◆ TASKS TO COMPLETE
1. Answer these questions using the lecture on Gaussians and the Kalman filter:
(a) What values of mu, sigma-squared, and x does the speaker give for the first calculation?
(b) About what output does the function return when x is set to 10?
(c) Which two kinds of updates does the Kalman filter iterate?
2. Continue the lecture on Gaussians and the Kalman filter from the end of its last sentence, keeping the speaker's voice.

[Begin QUOTED TEXT]

The answer is the third, because that's the one that's most certain, and because it is most certain, it makes a chance of accidentally hitting another car the smallest just by the fact that we know more about the car than in the two other distributions. You learned something really important. You learned the definition of a Gaussian. You learned about the fact that these are unimodal distributions. They are also symmetrical. And you learned a little bit about how to use them as a belief in a probabilistic filter. Let's go and program a Gaussian.
Let me ask you to calculate the value of x-- you will need a calculator for this-- for the following values: mu equals 10, sigma-squared equals 4, and x equals 8.
The approximate answer is 0.12. x minus mu squared is 4, this is 10 minus 8 to the square divided by 4 equals 1. The expression of the exponential is -1/2, which is about 0.6. This guy over here is approximately 0.2, which gives us as a product 0.12 I won't torture you with any more questions like these, because they're really not fun, but we can program this now.
Starting with the following source code, I'm looking for a completion of this one line over here that returns the Gaussian function with arguments mu = 10, sigma2 = 4, and x = 8, and I want the output to be approximately 0.12. Here's my solution. This is the constant: 1/sprt(2pisigma2). Then I multiply with the exponential of (-.5(x-mu)*2/sigma2). Applying that to the following numbers over here gives me 0.12. Now, here's a question for you. How do I have to modify x = 8 to be the maximum return value for this function f?
The answer is assess with the same value as mu, in which case this expression over here becomes zero, and we get the maximum. We get the peak of the Gaussian. We set x to the same value as mu, to 10, and the output is 0.2 approximately.
Now let's look at the Kalman filter. The Kalman filter represents all distributions but Gaussians. Just like in the last class where we talked about measurement cycles and motion cycles, the Kalman filter iterates two different things--measurement updates and motion updates. This is identical to the situation before in localization where we got a measurement and then we took a motion. Here the max changes, but the basic principle applies. Let's do a quiz to see if we remember the material from the last class. You might remember that one of the two steps, measurement or motion, required a convolution and the other one a product. Please check the corresponding box.

[End QUOTED TEXT]
[Begin DATA ROWS]

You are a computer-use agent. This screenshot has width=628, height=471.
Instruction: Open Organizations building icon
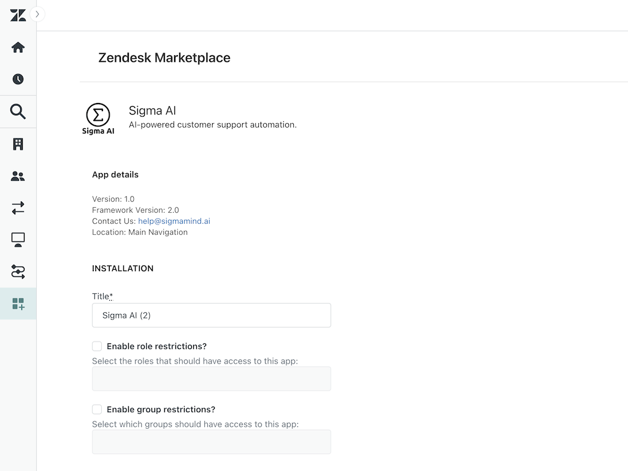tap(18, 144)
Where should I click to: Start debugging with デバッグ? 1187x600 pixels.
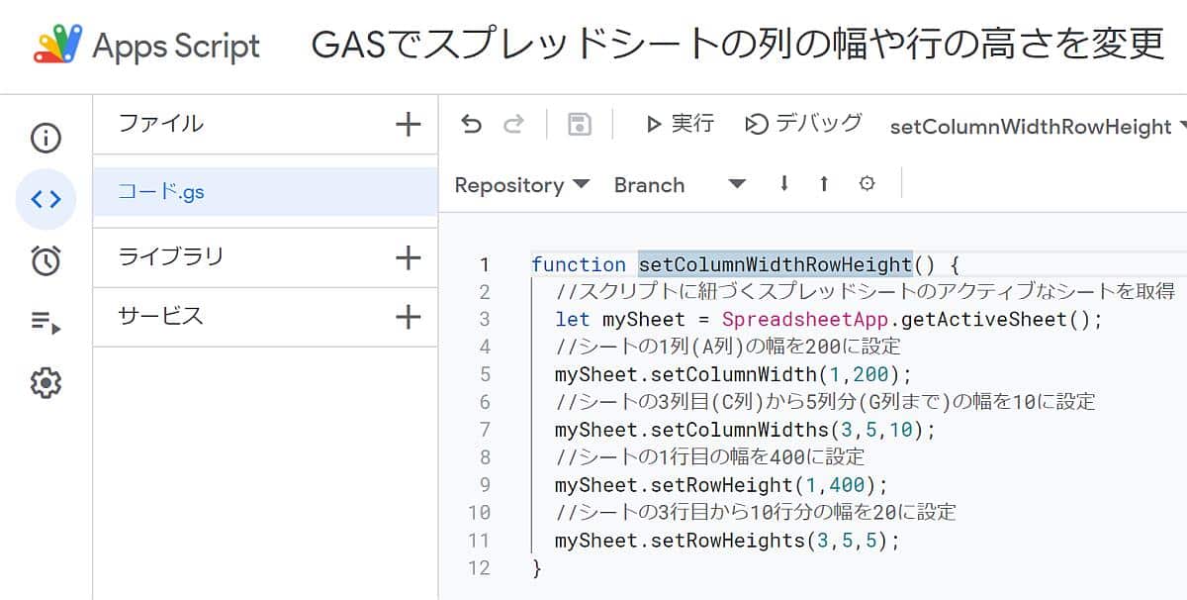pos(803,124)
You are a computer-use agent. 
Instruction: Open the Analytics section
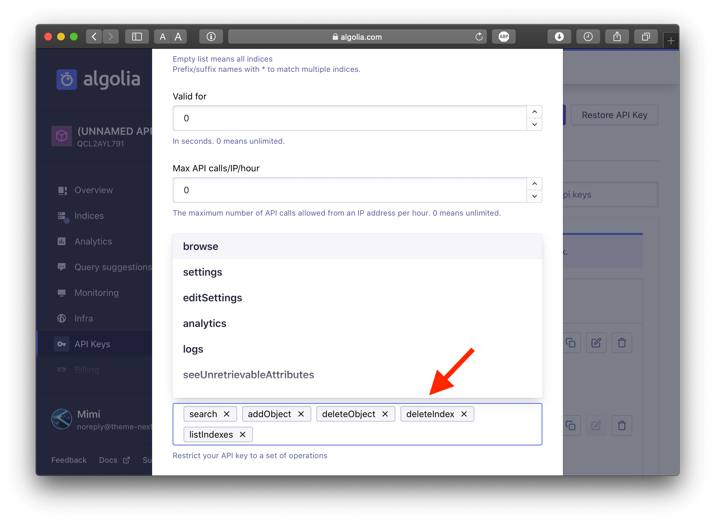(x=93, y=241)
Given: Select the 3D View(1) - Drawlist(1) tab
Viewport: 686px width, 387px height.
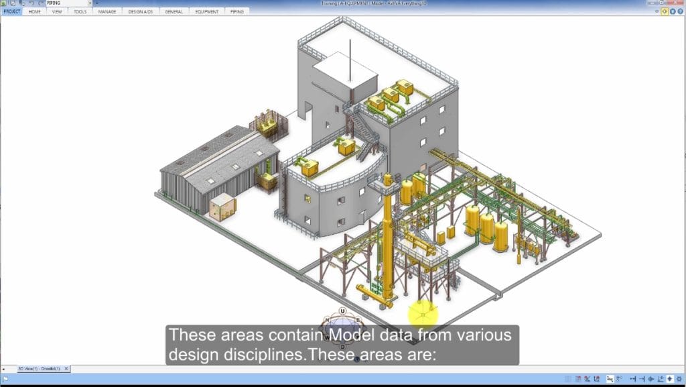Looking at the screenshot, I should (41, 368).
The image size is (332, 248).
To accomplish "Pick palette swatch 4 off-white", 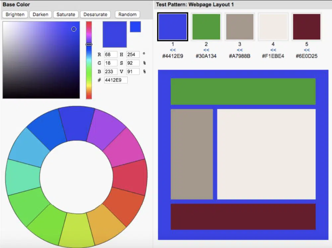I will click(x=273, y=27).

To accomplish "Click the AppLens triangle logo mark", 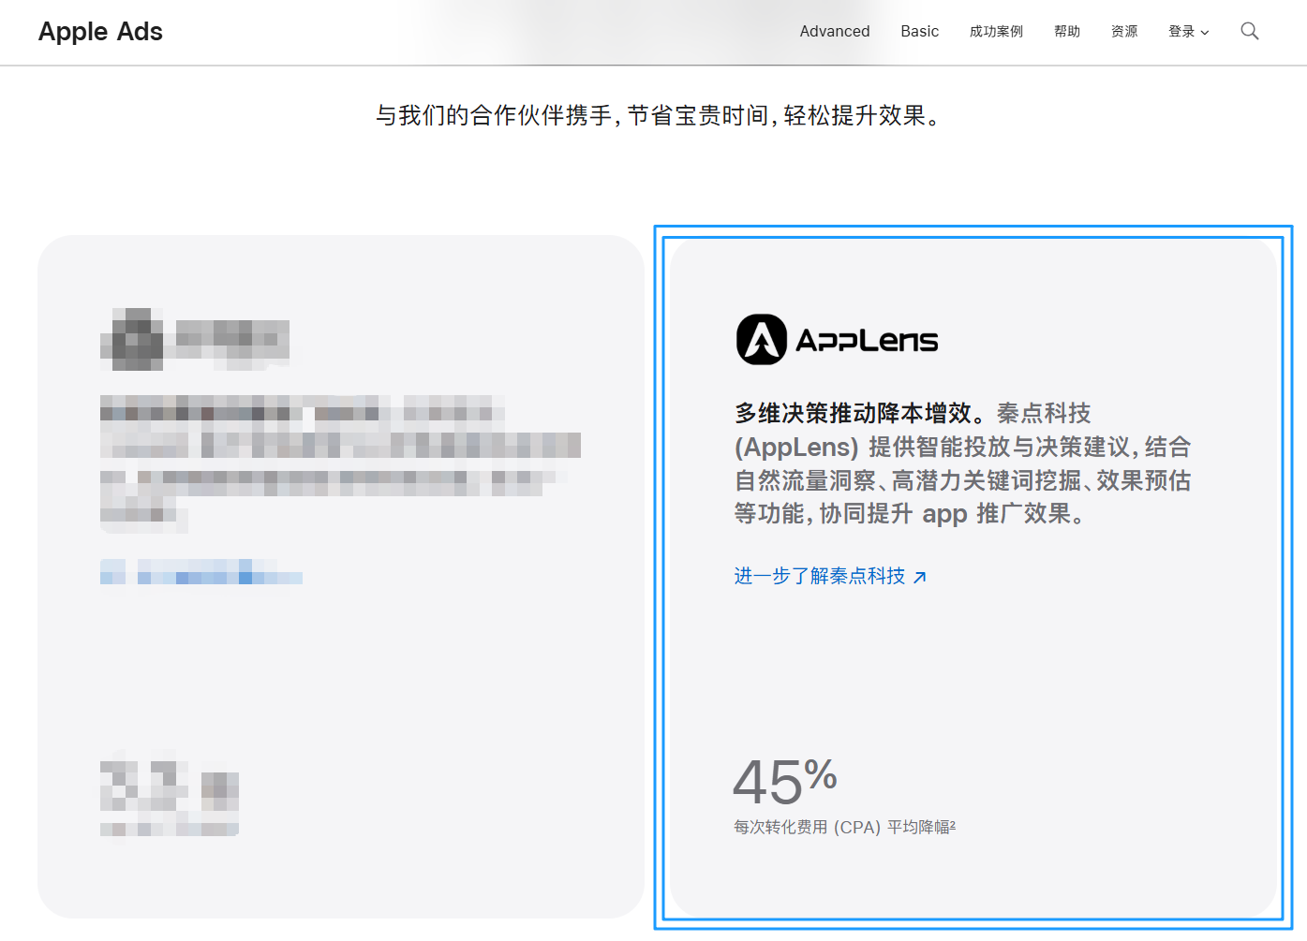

[End DATA ROWS]

◆ EXPECTED ANSWERS
1.
(a) Mu equals 10, sigma-squared equals 4, and x equals 8.
(b) About 0.2.
(c) Measurement updates and motion updates.

2.
Measurements were implemented using products, and motions using a convolution. If you don't know this, please go back and check the last class on localization.
In fact, we talked about Bayes Rule, and we talked about total probability. Please, again, check, whether Bayes Rule and total probability apply to measurements or motions.
The answer is the measurement, the product, was using Bayes Rule, and motion was using total probability.
In Kalman filters we iterate measurement and motion. This is often called a "measurement update," and this is often called "prediction." In this update we'll use Bayes rule, which is nothing else but a product or a multiplication. In this update we'll use total probability, which is a convolution, or simply an addition. Let's talk first about the measurement cycle and then the prediction cycle, using our great, great, great Gaussians for implementing those steps. Suppose you're localizing another vehicle, and you have a prior distribution that looks as follows. It's a very wide Gaussian with the mean over here. Now, say we get a measurement that tells us something about the localization of the vehicle, and it comes in like this. It has a mean over here called "mu," and this example has a much smaller covariance for the measurement. This is an example where in our prior we were fairly uncertain about a location, but the measurement told us quite a bit as to where the vehicle is. Here's a quiz for you. Will the new mean of the subsequent Gaussian be over here, over here, or over here? Check one of these three boxes.
The answer is over here in the middle. It's between the two old means--the mean of the prior and the mean of the measurement. It's slightly further on the measurement side, because the measurement was more certain as to where the vehicle is than the prior. The more certain we are, the more we pull the mean in the direction of the certain answer.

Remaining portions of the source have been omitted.